The first thing that inspired me was a workshop where I learned that you can use carbon paper to transfer images from magazines and books onto fabric. No more Hobby-Lobby-kit cottages in the woods or kittens playing with yarn! (Not that I don't love a good cottage or a kitten, but the possibilities when you buy patterns are pretty limited.)
Before my surge of inspiration, the last thing I'd embroidered was the cross-stich pattern seen here. But lately, I'd been wanting to do something with more detail, a portrait maybe. And, since I'm not the best portrait drawer, carbon paper was going to be my saving grace.
I developed a technique of my own for making complicated images like photos into basic line-drawings that can be transferred with carbon paper onto fabric and stitched over.

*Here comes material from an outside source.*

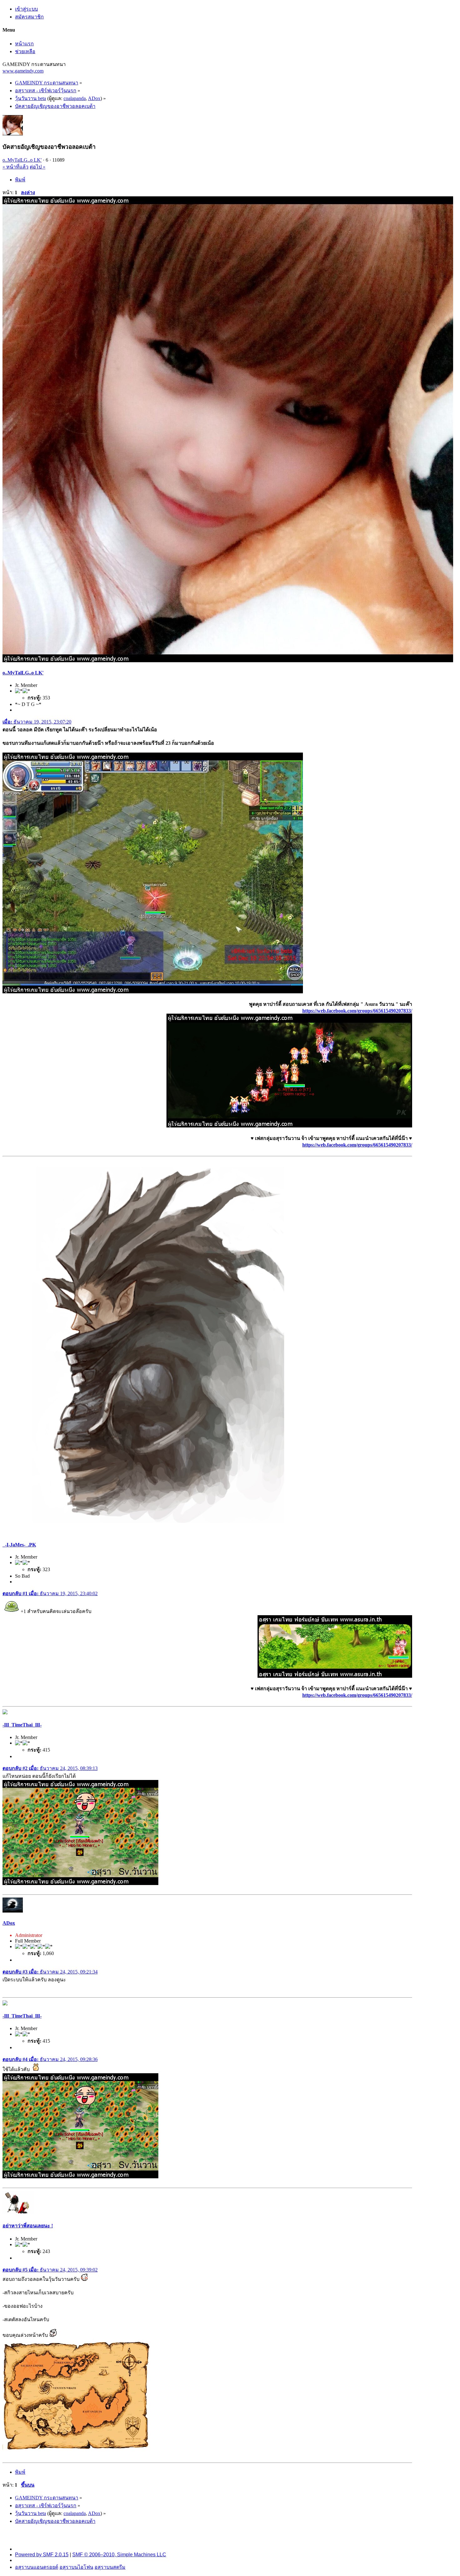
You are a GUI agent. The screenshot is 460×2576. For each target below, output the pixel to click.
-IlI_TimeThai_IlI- (22, 1724)
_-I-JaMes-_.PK (19, 1544)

Here's how I created this totally awesome embroidered portrait of Edgar Allan Poe (and how you can create a piece of embroidery out of absolutely any image you want).
You will need:
Photoshop or Photoshop Elements
a digital pad or tablet like this one
01. Open the image you want to embroider in Photoshop. Create a new file and drag the image into that file.
02. Create a new layer and, using the digital drawing pad, trace the important features of the image using a contrasting color. I used red on a black-and-white image. If your image isn't black and white, it helps to convert it to black and white and then trace using a bright color.
03. Delete the image layer. Print.
04. Layer your drawing on top of the carbon paper, which is on top of the fabric (carbon-side down), and trace all the lines of your drawing with a pen, using enough pressure to transfer the carbon.
05. Embroider over your pattern, taking care not to brush your hand against the carbon pattern too much because it smudges easily.